The answer to the above question depends, obviously, on how one
defines "racist"; if one defines it as a mind-set which automatically
perceives people of another skin color as mentally inferior, morally
stunted, and culturally backward, then he should not state that
Mark Twain held racist attitudes towards African-American people.
Young white boys growing up in Missouri in the 1830s would have
known African-Americans from infancy, of course. The evidence
shows that the young Samuel Clemens not only knew African-Americans
but also retained their impressions upon him throughout adulthood.
Many of his childhood companions were African-American; one of
his favorite adults in his childhood was Uncle Dan'l, a slave
on his Uncle John Quarles's farm; he formed close bonds with African-American
servants, especially Mary Ann Cord, a cook at his sister-in-law's
Elmira home who served as the model for the narrator of "A True
Story, Repeated as I Heard It, Word for Word". Perhaps his most
striking appreciation of African-American culture was for its
sacred music. Twain would astound friends such as William Dean
Howells by singing "Negro spirituals" with a religious fervor
or quietude not normally associated with him. When he saw the
Fisk Jubilee Singers on a European Tour in the 1890s, he wrote
that he would walk ten miles just to see them, and considered
such singing among the greatest on Earth. African-American culture
was an integral, immanent part of the American culture which Twain,
in his more optimistic moments, claimed was on the ascendant as
European culture was on the wane.
On the other hand, Twain was a product of the ante-bellum South.

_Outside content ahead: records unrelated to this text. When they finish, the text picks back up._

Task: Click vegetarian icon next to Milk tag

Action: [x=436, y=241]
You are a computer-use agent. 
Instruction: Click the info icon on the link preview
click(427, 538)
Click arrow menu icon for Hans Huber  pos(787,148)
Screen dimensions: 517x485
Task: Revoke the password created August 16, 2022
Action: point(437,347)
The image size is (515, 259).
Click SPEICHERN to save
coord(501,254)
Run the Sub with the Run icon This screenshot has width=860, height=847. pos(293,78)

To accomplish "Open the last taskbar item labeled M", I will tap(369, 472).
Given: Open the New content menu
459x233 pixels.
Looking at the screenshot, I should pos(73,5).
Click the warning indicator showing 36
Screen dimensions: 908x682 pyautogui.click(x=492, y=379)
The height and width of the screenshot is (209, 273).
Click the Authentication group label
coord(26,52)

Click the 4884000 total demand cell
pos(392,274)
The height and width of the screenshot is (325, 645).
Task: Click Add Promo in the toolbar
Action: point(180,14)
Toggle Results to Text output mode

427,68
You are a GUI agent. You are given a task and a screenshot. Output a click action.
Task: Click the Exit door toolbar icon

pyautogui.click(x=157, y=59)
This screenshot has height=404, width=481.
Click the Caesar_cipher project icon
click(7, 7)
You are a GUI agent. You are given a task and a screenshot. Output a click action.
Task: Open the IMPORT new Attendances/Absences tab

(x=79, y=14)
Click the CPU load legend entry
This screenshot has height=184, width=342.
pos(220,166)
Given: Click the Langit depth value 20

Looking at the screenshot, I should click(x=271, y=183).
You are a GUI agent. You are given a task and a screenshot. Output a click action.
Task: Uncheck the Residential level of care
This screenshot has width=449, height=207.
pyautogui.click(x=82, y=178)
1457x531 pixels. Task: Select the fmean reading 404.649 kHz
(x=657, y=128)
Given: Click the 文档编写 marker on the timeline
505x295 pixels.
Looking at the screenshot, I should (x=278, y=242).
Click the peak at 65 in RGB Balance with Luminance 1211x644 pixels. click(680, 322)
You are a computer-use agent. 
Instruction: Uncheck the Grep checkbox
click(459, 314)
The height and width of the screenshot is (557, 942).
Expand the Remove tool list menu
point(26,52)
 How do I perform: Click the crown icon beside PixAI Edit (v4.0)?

He explained once that he employed African-American servants because
he couldn't bear to give orders to white men. Scholars such as
Bernard W. Bell have perceived traces of minstrel-show stereotypes
in Twain's characterizations of African-Americans, leading Bell
to claim that "Twain never completely outgrew the racial prejudice
and paternalism of his boyhood." Then again, Twain also wrote
countless articles and essays fulminating against not only discrimination
against African-Americans, but also American imperialism in the
Pacific, discrimination against Asian-Americans, and anti-Semitism.
Twain also financed the college tuition of two African-Americans
in the late 19th century. Yet this same man also showed a chronic
diffidence towards defending the rights of Native Americans, albeit
one he conquered as he aged.
Of course Twain was the product of his country and his times;
in his day, he certainly expressed progressive views about race
relations, as did his friend and fellow writer George Washington
Cable. This may not answer the question whether Twain was racist
in the minds of some readers, yet one must consider what sort
of barrier time places between Twain and us. David Lionel Smith
observes: "What Samuel Clemens may have thought or felt personally
about black people cannot be reliably inferred from his writings,
nor should we assume that what he wrote remained always within
the limits of his quotidian reflexes." In short, it is impossible
to fully know the mind and genuine opinions of the man whose imagination
spawned The Adventures of Huckleberry Finn; however, it is important to refrain from dismissing him as a
mere racist or man whose views on race were nothing less than
complex and fully-engaged.
Sources: Shelley Fisher Fishkin, Was Huck Black? Mark Twain and African-American Voices
Bernard W. Bell, "Twain's 'Nigger' Jim, the Tragic Face Behind
the Minstrel Mask" in Satire or Evasion? Black Perspectives on Huckleberry Finn, ed. James S. Leonard, Thomas A. Tenney, Thadious M. Davis.